Investor, National, or Both? Dual Nationality in Treaty Disputes — A TRW Law Firm Guide (Dhaka • London • Dubai)
Executive Summary
Global mobility, diaspora investment, and cross-border corporate structures mean more investors hold two (or more) nationalities. Investment treaties, however, were designed around a simpler binary: a foreign investor vs. a host State. Dual nationality disrupts that binary and raises hard questions:
- Can a dual national bring a claim against one of their own States if they also hold the other treaty Party’s nationality?
- Do ICSID and UNCITRAL tribunals treat dual nationals differently?

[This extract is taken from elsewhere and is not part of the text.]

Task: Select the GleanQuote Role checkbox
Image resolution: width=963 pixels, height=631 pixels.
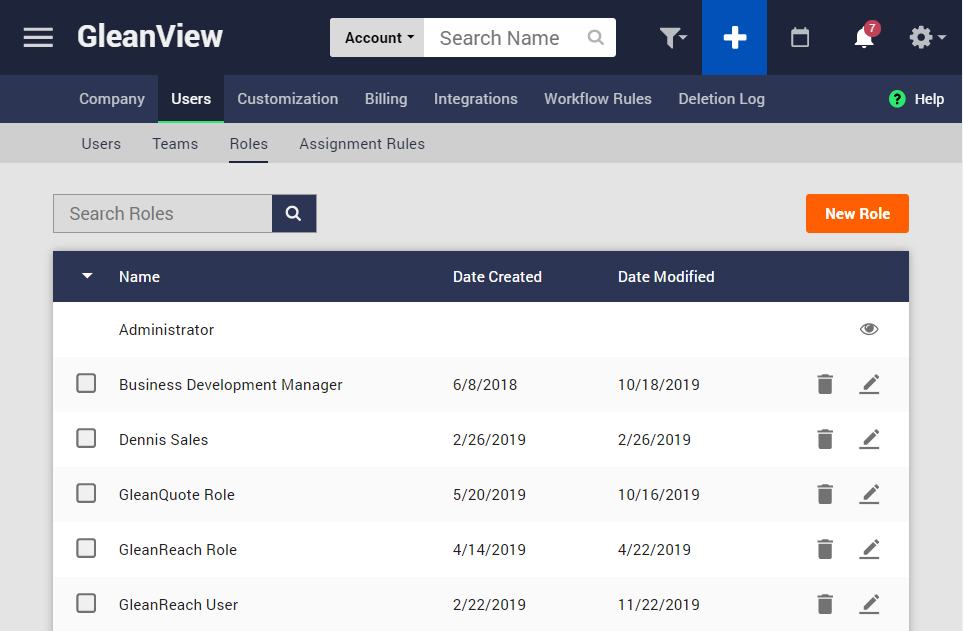Action: point(87,494)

- Should tribunals import diplomatic protection rules (e.g., predominant/effective nationality) when the treaty is silent?
- How do structuring choices (place of incorporation, passports used at entry, tax residence, habitual residence) shape jurisdiction ratione personae?

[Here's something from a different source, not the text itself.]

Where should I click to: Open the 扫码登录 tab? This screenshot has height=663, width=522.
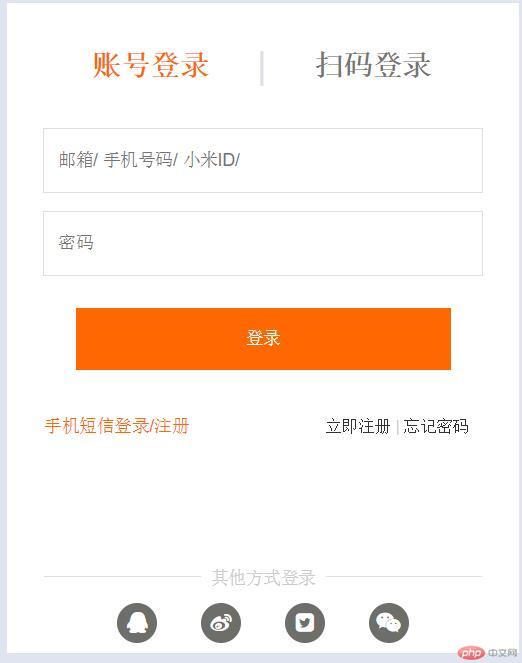373,65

This TRW Law Firm guide distils the doctrine and the practical playbook—drawing on our cross-border disputes team in Bangladesh, the United Kingdom, and the UAE. We explain how tribunals have approached dual nationality, including recent awards addressing Spain’s BITs and claims by dual Spanish–Latin American nationals, and then convert the jurisprudence into concrete steps for investors, funds, and corporates that need to protect investments while avoiding jurisdictional traps.

Bottom line: the text of the treaty, the chosen forum (ICSID vs. UNCITRAL ad hoc), and evidence of personal and commercial ties (habitual residence, centre of interests, taxation, family, business footprint) will decide whether a dual national qualifies as an “investor” and whether a tribunal asserts jurisdiction. Drafting and structuring up front beats litigating identity after a dispute arises.

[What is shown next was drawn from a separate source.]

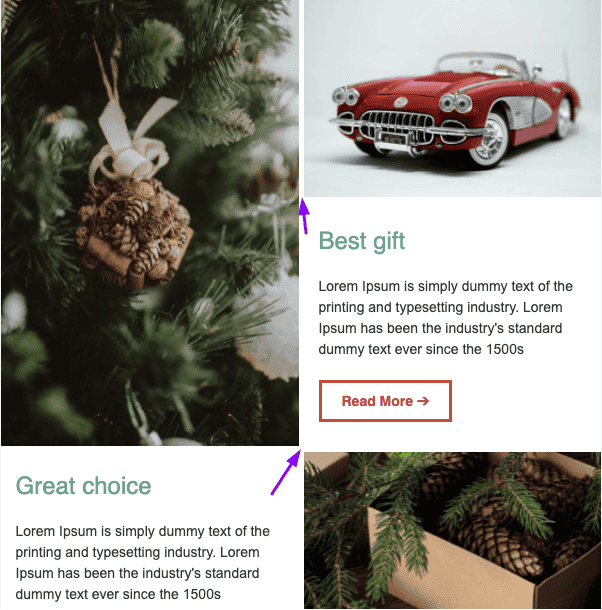Click the ribbon bow above the ornament
Screen dimensions: 602x610
tap(131, 142)
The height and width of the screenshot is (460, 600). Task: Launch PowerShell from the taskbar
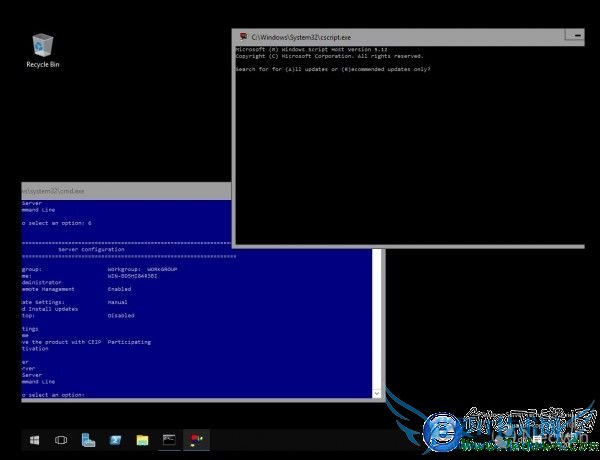click(115, 440)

For a broader overview of preparing and prosecuting complex cross-border disputes, see our International Arbitration page.
1) Why Dual Nationality Matters Now
- Diaspora capital: Bangladesh-origin families deploy capital from hubs like London, Dubai, Singapore, and Toronto, often with multi-passport households.
- Treaty reliance: Protections (fair & equitable treatment, expropriation, MFN, full protection & security, free transfer) are available only to qualifying “investors” of the other Contracting State.
- Forum choice: ICSID (Washington Convention) and UNCITRAL (ad hoc) differ materially on dual nationality. ICSID Convention Article 25(2)(a) bars claims by dual nationals of both the home and the host State. Outside ICSID, tribunals turn to treaty text, systemic integration (VCLT 31), and sometimes the predominant nationality test to fill gaps.
- Structuring: Holding companies in the UK or UAE (with robust treaty networks) can be decisive—but the natural person’s status and conduct still matter if the claim is brought personally, and denial-of-benefits or ownership/control filters may apply to corporate claims.
2) Nationality in Investment Treaties: Building Blocks
2.1 Jurisdiction ratione personae hinges on treaty definitions
Most BITs define “investor” as a natural person who is a national of one Contracting Party making or owning an investment in the territory of the other. Key variables:
- Silence on dual nationality (many older BITs).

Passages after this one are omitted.